In view of the order as actually made by the District Judge considered by itself or as elucidated by the opinion, we think the remanding of the case was not for a further hearing of the issue of fact involved in it. The order was merely to set aside the unwarranted entry of judgment, and proceed according to law. That means, we think, to proceed to enter an order requiring appellant to pay the money found to have been unlawfully taken by it from the bankrupt subject to a possible rule for contempt in case of failure to comply with it. This was the interpretation placed upon the order by the referee, and we think he was right.

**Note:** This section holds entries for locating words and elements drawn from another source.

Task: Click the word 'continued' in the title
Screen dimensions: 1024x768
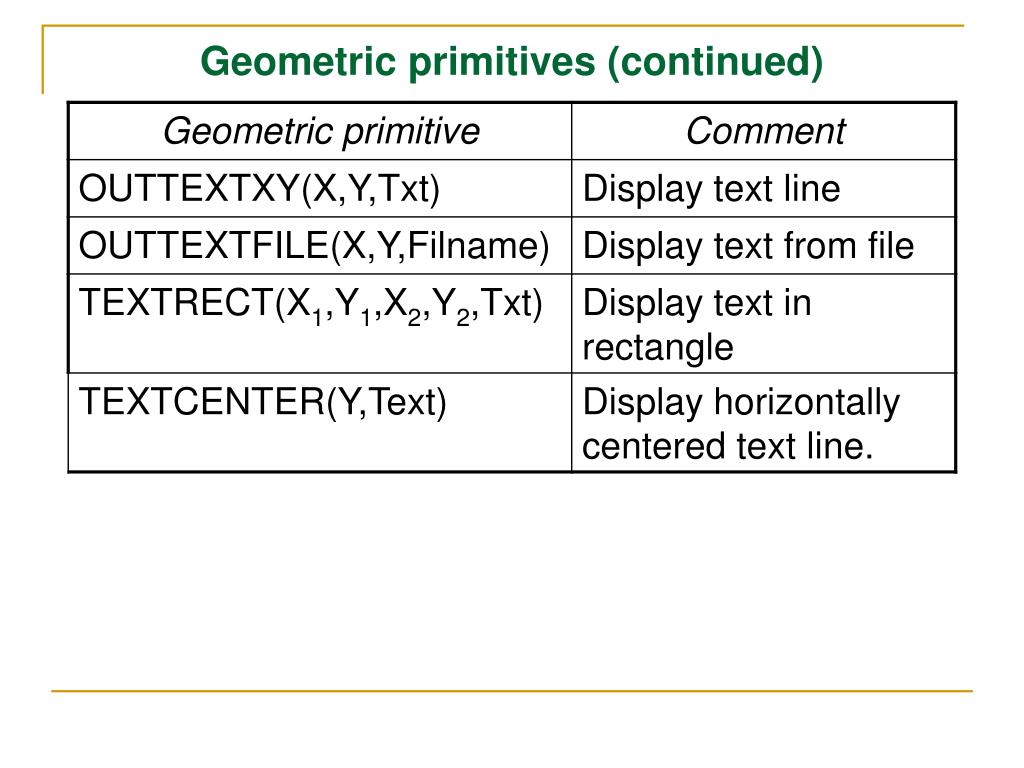Action: 714,61
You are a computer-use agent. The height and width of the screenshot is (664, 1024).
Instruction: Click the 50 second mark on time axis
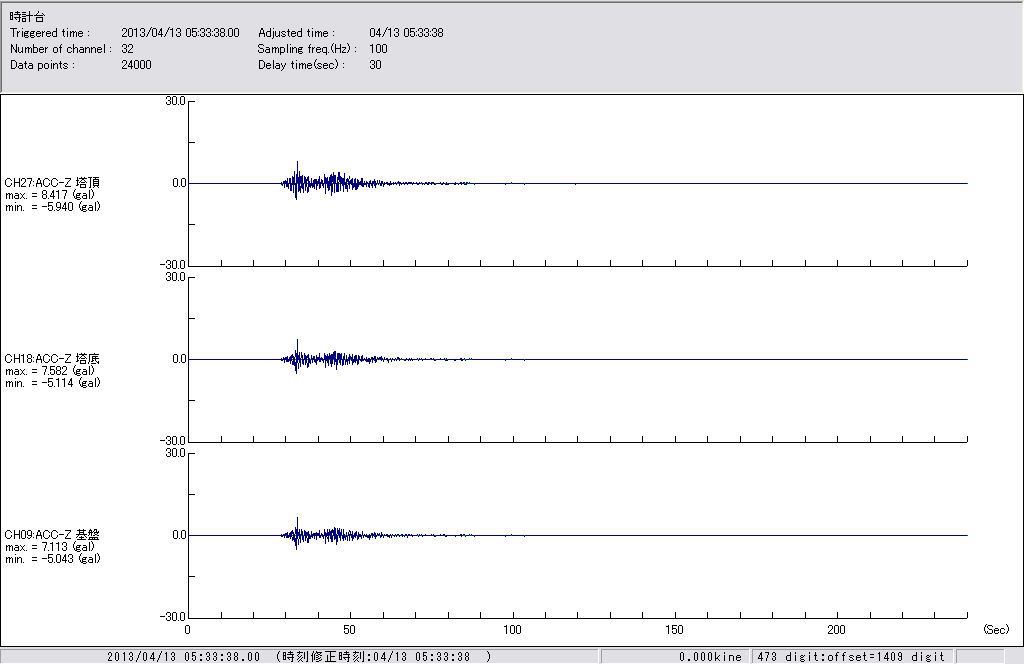click(x=350, y=630)
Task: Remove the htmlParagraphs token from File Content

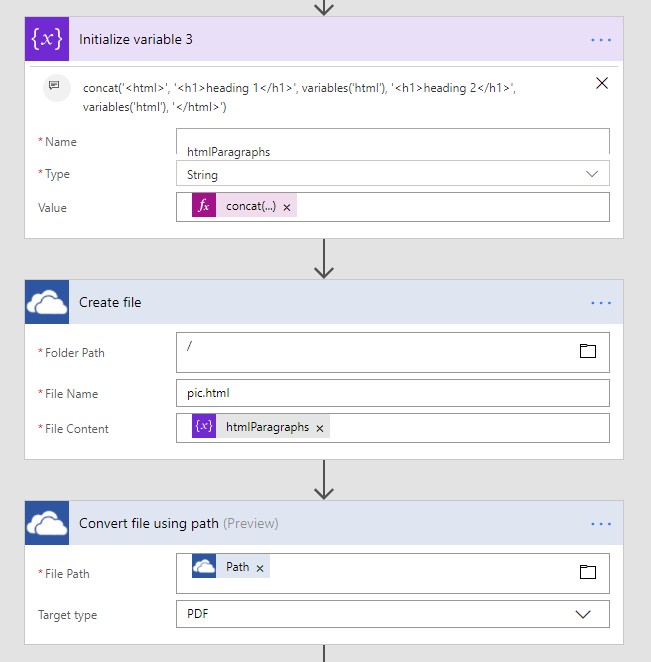Action: click(x=320, y=428)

Conceding, however, that he might in his discretion on an appropriate showing, have permitted appellant to amend its answer and introduce new and relevant evidence, we are of opinion that no sufficient showing was made to warrant the exercise of discretion favorable to appellant in that particular. No proposed-amended answer was exhibited to the referee, and no other information was vouchsafed to him showing what new defense, if any, the appellant desired to make. Neither was there any showing that there were any facts newly discovered, material or otherwise, that appellant desired to bring forward. All the information which the motion and accompanying affidavits gave to the referee was that appellant desired to offer a large number of papers, contracts, and receipts which, with other testimony, would show facts claimed to constitute a defense. This was very general language, and gave no facts to show or ground to believe that appellant had a meritorious defense. The learned District Judge exercising supervising control over the referee approved his action, and we discover no reason for disturbing the conclusion reached by both of them on this matter which rests largely in discretion.
The decree below was for the right party, and is affirmed.